I believe that the issues LSRJ has identified and pursued have workable solutions that are politically feasible. But meaningful engagement of future lawyers is so difficult because of a firewall of disgust that prevents them from taking positions. Nonetheless, university campuses are places to wrestle with ideas, and Mizzou LSRJ has a great opportunity to engage students and change minds.

Surprise! We’re Not Just About Abortion and Condoms

October 25th, 2011

Candace Gibson, University of Utah College of Law

As many of you know, October is National Domestic Violence Awareness Month.  For the past couple of years, the Women Lawyers of Utah and other Utah bar organizations have planned the Walk Against Violence as a way to fundraise for our local YWCA.  Because of this, the University of Utah Law Students for Reproductive Justice Chapter (UULSRJ) began its public relations efforts at our law school by tabling on various reproductive justice issues.  In this manner, we hope to educate people about reproductive justice in all its intersectional, multi issue glory.  So last week we tabled on domestic violence and in the coming weeks, we will table on infant and maternal mortality, global reproductive rights, and health disparities.

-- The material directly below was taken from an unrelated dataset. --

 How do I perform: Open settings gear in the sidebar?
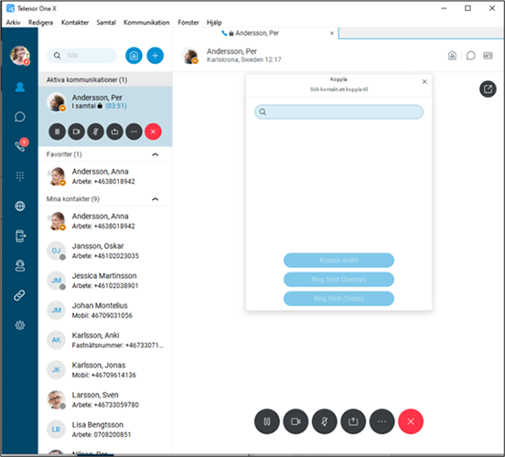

As we talked to students about our chapter, I noticed that we had some problems communicating what reproductive justice is as a concept and as a way of organizing.  I think there are two reasons for this.  First, we need to get better at our basic thirty second elevator spiel.  Second, I think when some people of my generation hear “reproductive” they automatically think of abortion and contraceptives.  In fact, as I was discussing the national LSRJ office and our multi-issue work to a classmate, she told me that she thought that the term “reproductive justice” wasn’t useful for our mission.  She thought we should use another phrase because to her, “reproductive justice” automatically links to “reproductive rights” and makes her think of only abortion and contraceptives.  As I talked to another peer, he said the same thing, and then I talked to a first year, and he had no clue what I was discussing.

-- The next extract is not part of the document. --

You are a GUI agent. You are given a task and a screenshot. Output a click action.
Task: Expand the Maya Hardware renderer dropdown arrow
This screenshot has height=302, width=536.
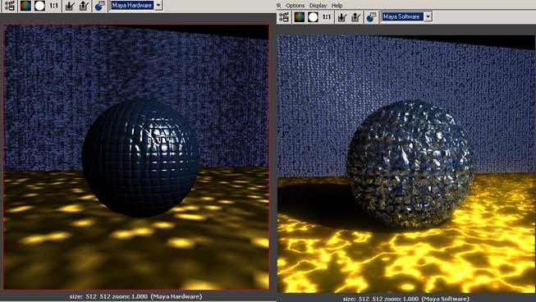coord(158,5)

So this begs three questions.  Can reproductive justice ever be explained in a sound bite like the “Pro-Choice” or “Pro-Life” communities describe themselves (and thus be easily digested) and, more importantly, do we even want that?  As a movement, do we need to better articulate what reproductive justice is and better publicize the work that we do on multiple issues?  This is tougher than it appears to be, as I think that because we constantly have to defeat onslaughts of anti-women and anti-family legislation, individuals outside our movement think that we only work on abortion and contraceptive issues.